**Instructions to follow**: From the line below that contains "Given: Click the" to the line that contains "Image resolution: width=1456", repeat every line exactly, both ends included, and nothing else.

**Records for processing**:
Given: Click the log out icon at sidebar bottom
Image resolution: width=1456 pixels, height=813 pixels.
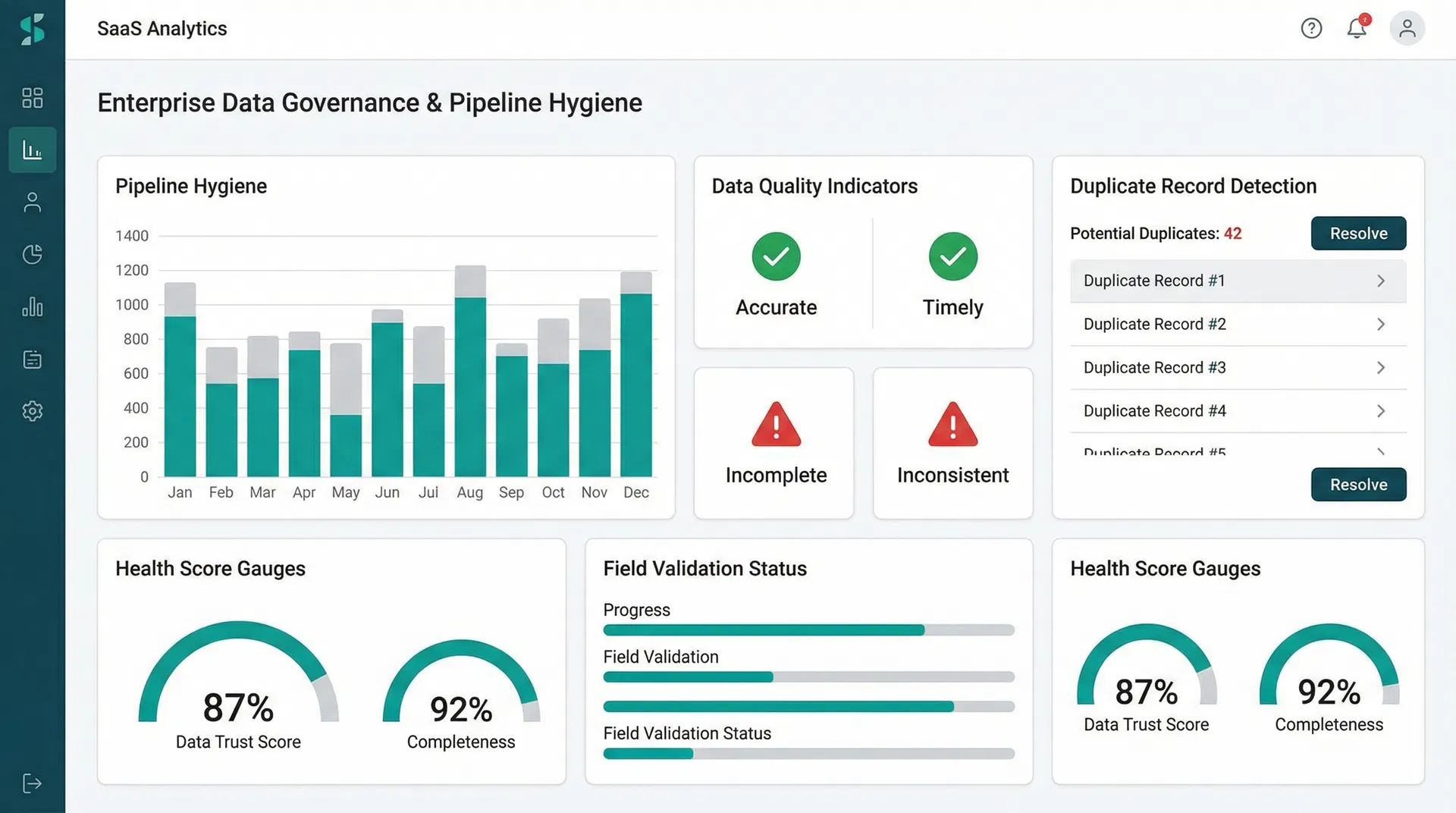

==

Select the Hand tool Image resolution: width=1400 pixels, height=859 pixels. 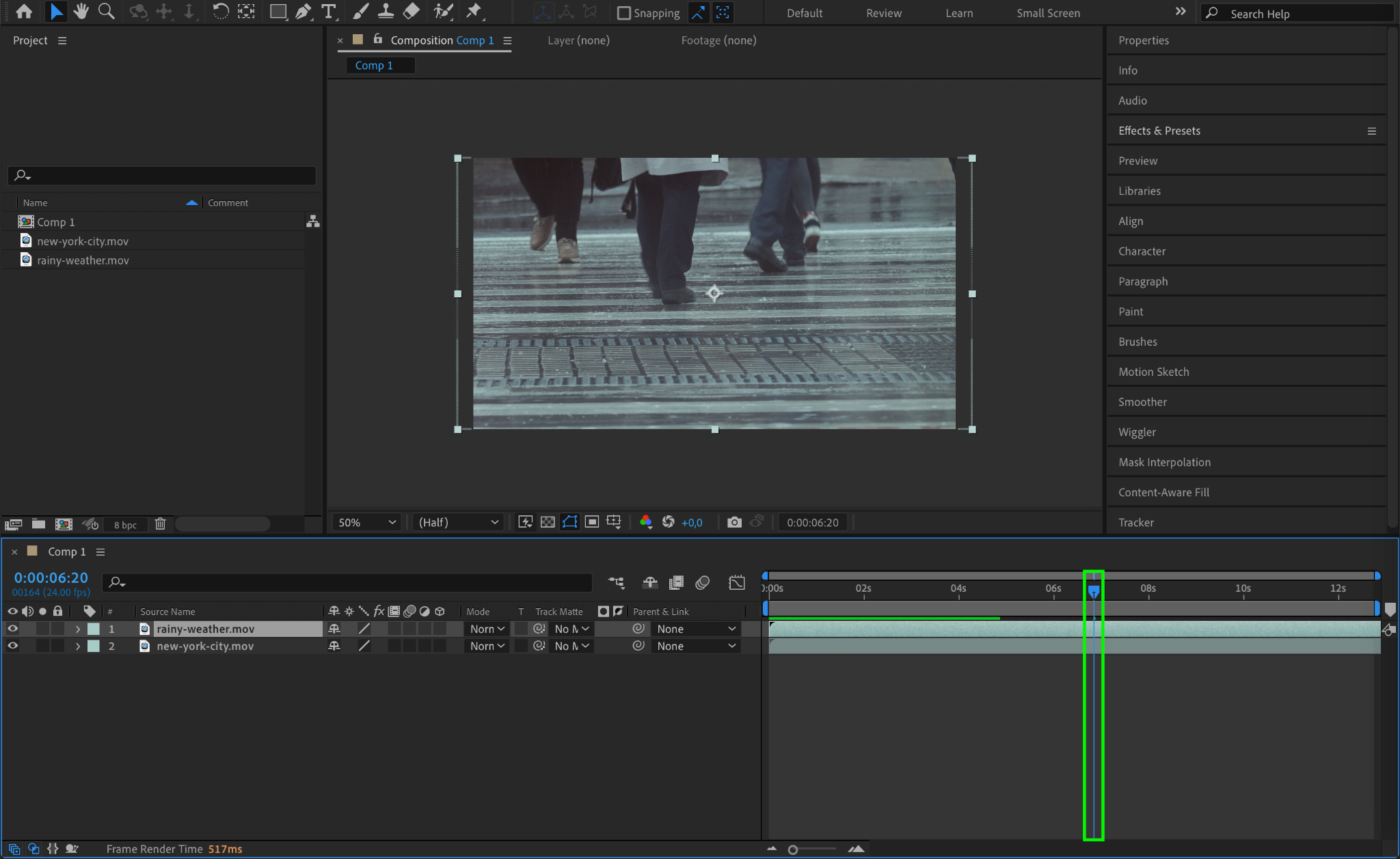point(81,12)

* * *

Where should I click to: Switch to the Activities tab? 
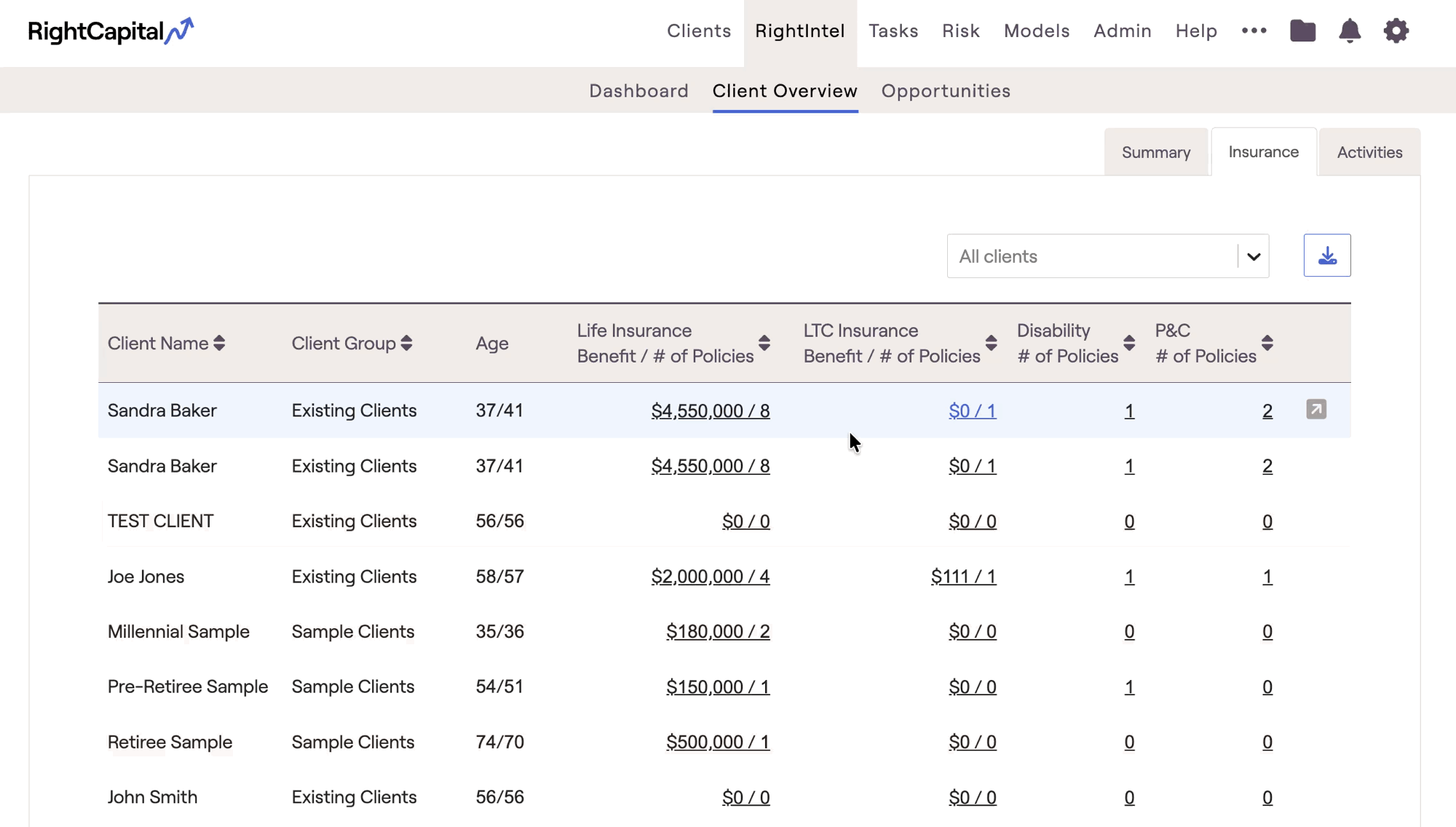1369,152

**Task response**:
Given: Click the log out icon at sidebar bottom
Image resolution: width=1456 pixels, height=813 pixels.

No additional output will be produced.